We next wondered whether fatty acid ligands could induce TLX to switch from corepressor to coactivator binding. TLX interacts with nuclear receptor coactivators such as NCOA1, NCOA2, and NCOA3 (SRC1–3) (36). To examine whether oleic acid-bound TLX could recruit NCOA1, we again used the ALPHA screen, placing a tagged NCOA1-II coactivator peptide containing the canonical LXXLL nuclear receptor interaction motif and the TLX ligand-binding domain on donor and acceptor beads, respectively. In the absence of fatty acids or in the presence of only saturated or polyunsaturated fatty acids, there was no interaction between the NCOA1-II peptide and the TLX ligand-binding domain, but 18:1ω9 markedly increased the ALPHA signal (Fig. 2), indicating that the NCOA1-II peptide interacted with the TLX ligand-binding domain. As with disruption of the TLX–corepressor interaction, dose-dependent enhancement of the TLX–coactivator interaction was specific to 18:1ω9 and not trans18:1ω9 (Fig. 2), confirming stereospecificity of fatty acid binding and coactivator recruitment, although saturable coactivator peptide binding was not observed under these conditions (Fig. 2). To then determine the affinity of coactivator binding, we performed competition experiments and found that, in the presence of saturating 18:1ω9, TLX recruited both the NCOA1-II peptide and a receptor-interaction domain from NCOA3, with EC50 values of 5.6 µM () and 3.3 µM (), respectively. A TLX-based homogeneous time-resolved fluorescence assay independently verified ligand-dependent coactivator recruitment and the specificity of cis/trans 18:1ω9 recognition (Fig. 2). These data strongly indicate that oleic acid binding to TLX ligand-binding domain determines whether TLX functions as a transcriptional repressor or an activator.

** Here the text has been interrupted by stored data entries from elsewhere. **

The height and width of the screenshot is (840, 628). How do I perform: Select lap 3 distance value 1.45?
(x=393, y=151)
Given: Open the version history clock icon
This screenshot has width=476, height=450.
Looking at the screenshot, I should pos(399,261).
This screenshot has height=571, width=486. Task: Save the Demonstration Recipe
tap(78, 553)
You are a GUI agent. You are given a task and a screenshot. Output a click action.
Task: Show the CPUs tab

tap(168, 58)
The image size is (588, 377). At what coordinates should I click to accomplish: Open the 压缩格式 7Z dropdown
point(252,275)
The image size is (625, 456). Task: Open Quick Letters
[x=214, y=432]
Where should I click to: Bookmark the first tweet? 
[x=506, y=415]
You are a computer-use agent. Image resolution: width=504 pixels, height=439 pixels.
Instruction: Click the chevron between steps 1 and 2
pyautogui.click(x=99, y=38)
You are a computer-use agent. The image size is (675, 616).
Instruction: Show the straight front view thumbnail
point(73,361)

To examine the effect of 18:1ω9 on TLX-mediated transcription, we built a dual luciferase transcriptional reporter system with a previously reported TLX-binding response element (37). We cotransfected a TLX expression vector or empty vector control with the reporter plasmids in HeLa cells grown in media with charcoal-stripped fetal bovine serum. This delipidated serum is expected to minimize exogenous fatty acids and other nonpolar molecules but not endogenous fatty acids produced by lipogenesis. Luciferase expression was modestly reduced in TLX-expressing cells compared to cotransfection with the empty TLX expression vector (Fig. 3), confirming the repressive function of TLX at baseline. We also confirmed the predicted 18:1ω9 agonist activity by the expected dose-dependent increase in luciferase expression (Fig. 3, Left). This effect was not seen with trans18:1ω9 (Fig. 3, Right; ). These responses were modest, perhaps due to the presence of endogenous 18:1ω9, but verify that the stereospecific recognition of the cis form of 18:1ω9 is retained in living cells and that 18:1ω9 binding promotes TLX-mediated transcriptional activation of TLX-dependent genes.

Fig. 3.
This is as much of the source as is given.